[Extrahierte Dateneinträge]

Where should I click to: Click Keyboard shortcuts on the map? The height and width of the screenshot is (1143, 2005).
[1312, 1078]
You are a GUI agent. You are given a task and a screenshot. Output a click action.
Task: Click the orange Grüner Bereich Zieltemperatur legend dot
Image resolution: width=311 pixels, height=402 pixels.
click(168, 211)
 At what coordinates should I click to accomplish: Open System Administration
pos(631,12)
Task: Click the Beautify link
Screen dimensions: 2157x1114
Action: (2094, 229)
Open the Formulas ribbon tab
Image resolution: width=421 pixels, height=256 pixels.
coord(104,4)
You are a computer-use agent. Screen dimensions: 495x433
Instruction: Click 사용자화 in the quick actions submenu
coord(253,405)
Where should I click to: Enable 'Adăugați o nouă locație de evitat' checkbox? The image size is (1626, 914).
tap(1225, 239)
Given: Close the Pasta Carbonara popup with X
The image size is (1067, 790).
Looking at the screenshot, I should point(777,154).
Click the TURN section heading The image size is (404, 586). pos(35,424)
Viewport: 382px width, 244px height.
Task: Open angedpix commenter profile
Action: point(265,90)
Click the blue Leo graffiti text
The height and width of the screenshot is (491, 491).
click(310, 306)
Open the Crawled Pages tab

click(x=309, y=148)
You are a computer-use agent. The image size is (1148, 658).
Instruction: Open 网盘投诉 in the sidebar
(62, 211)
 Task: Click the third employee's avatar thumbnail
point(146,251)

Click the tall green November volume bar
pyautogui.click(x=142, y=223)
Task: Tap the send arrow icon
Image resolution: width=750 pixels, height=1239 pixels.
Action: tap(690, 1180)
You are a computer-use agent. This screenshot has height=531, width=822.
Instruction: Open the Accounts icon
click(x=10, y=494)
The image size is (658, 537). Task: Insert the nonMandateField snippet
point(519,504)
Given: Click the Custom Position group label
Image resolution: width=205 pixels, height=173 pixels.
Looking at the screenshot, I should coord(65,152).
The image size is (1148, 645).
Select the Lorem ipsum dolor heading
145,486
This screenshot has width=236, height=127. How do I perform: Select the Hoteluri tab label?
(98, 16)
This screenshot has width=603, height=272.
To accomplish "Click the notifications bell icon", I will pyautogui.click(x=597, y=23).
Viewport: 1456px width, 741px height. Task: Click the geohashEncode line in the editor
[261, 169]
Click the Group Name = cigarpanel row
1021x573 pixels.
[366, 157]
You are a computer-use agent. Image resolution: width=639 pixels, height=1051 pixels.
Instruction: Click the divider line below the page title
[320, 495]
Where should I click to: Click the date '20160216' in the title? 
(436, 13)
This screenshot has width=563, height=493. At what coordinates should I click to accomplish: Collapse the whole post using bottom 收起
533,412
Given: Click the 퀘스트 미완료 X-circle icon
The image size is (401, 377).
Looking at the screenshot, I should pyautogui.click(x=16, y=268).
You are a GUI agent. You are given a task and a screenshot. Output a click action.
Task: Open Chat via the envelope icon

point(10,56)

- [Aufgabenstellung]:
Wandeln Sie die Zeilen der obigen Auflistung, beginnend mit der Zeile, die „Open the Formulas ribbon tab“ enthält, und endend mit der Zeile, die „Looking at the screenshot, I should point(777,154).“ enthält, beide eingeschlossen, in eine nummerierte Liste um. Leerzeilen lassen Sie dabei weg.

- [Lösung]:
1. Open the Formulas ribbon tab
2. Image resolution: width=421 pixels, height=256 pixels.
3. coord(104,4)
4. You are a computer-use agent. Screen dimensions: 495x433
5. Instruction: Click 사용자화 in the quick actions submenu
6. coord(253,405)
7. Where should I click to: Enable 'Adăugați o nouă locație de evitat' checkbox? The image size is (1626, 914).
8. tap(1225, 239)
9. Given: Close the Pasta Carbonara popup with X
10. The image size is (1067, 790).
11. Looking at the screenshot, I should point(777,154).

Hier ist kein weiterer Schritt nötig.